• _DOCUMENT EXCERPT_
★ ★ ★ ★ ★

PESHAWAR, Aug 26 (Agencies): Gunmen opened fire on the top US diplomat in northwestern Pakistan early Tuesday as she left for work in her armored vehicle, police and embassy officials said. No one was killed in the attack.
Lynne Tracy, principal officer for the consulate in the bustling city of Peshawar, was 100 yards from her house when two men with AK-47s jumped out of their dark blue Land Cruiser and sprayed her car with dozens of rounds of ammunition.
Her driver reversed the vehicle and peeled back to her home, said Arshad Khan, the local police chief and senior investigator in the case.
The brazen attack came hours after the breakup of Pakistan's ruling coalition government, a fracture that could concentrate more power into the hands of a party that says it is committed to supporting the US war on terror.
The government Monday announced a ban on the Pakistani Taliban - blamed for a wave of suicide bombings in recent days - and hours earlier rejected a cease-fire offer in the Bajur tribal region by the militants. Khan said Tracy's Land Cruiser was damaged, but only slightly, thanks to its heavy armor.
Though no one was killed by the gunfire, a rickshaw driver was hurt when his three-wheeled taxi was hit by the consulate vehicle, he said. The man was hospitalized, but the extent of his injuries was not immediately known.
Militant activity is rampant in parts of northwest Pakistan, a rumored hiding place of Osama bin Laden, though mainly in tribal regions where US officials say insurgents have found safe havens in which to plan attacks on American and NATO forces across the border in Afghanistan.
Peshawar, a crowded, dusty city, has not been immune, and concerns about militant activity in and around it prompted the government to stage a paramilitary offensive in neighboring Khyber tribal region earlier this year.
Talat Masood, a political and military analyst, said American and other diplomats seen as allies in the war on terror, could increasingly be the targets of militant attacks, especially in the next few weeks.
Masood did not think Western allies should scale back their presence, however, saying that would only embolden the militants and demoralize Pakistanis.
There have been a string of suicide bombings since Pervez Musharraf resigned as president after nearly nine divisive years in power just over a week ago.
The Taliban claimed to be behind a twin suicide bombing at a weapons manufacturing complex near the federal capital, Islamabad, that killed 67 people - one of the largest terrorist attacks ever in the country.

★ ★ ★ ★ ★

• _Items from a data source_
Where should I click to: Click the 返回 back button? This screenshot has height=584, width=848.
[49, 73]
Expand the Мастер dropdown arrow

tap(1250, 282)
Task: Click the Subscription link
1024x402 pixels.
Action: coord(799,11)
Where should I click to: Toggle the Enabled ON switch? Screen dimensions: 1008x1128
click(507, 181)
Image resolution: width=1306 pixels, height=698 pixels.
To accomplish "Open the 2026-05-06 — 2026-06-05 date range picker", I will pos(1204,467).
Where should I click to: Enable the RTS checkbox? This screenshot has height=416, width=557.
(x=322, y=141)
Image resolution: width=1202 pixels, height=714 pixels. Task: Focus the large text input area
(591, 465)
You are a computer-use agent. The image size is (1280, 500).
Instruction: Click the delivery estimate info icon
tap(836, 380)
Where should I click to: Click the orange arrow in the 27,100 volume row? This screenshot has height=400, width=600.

★ ★ ★ ★ ★

• _EXERCISES_
**A)** Which people are named in the Peshawar attack article?
**B)** In the Peshawar attack article, how far from her house was Lynne Tracy when the gunmen fired on her car?
**C)** Return the passage of the Peshawar attack article starting at "Though no one" and ending at "not immediately known.".

• _ANSWERS FOR THE EXERCISE_
**A)** Lynne Tracy, Arshad Khan, Osama bin Laden, Talat Masood, Pervez Musharraf

**B)** 100 yards

**C)**
Though no one was killed by the gunfire, a rickshaw driver was hurt when his three-wheeled taxi was hit by the consulate vehicle, he said. The man was hospitalized, but the extent of his injuries was not immediately known.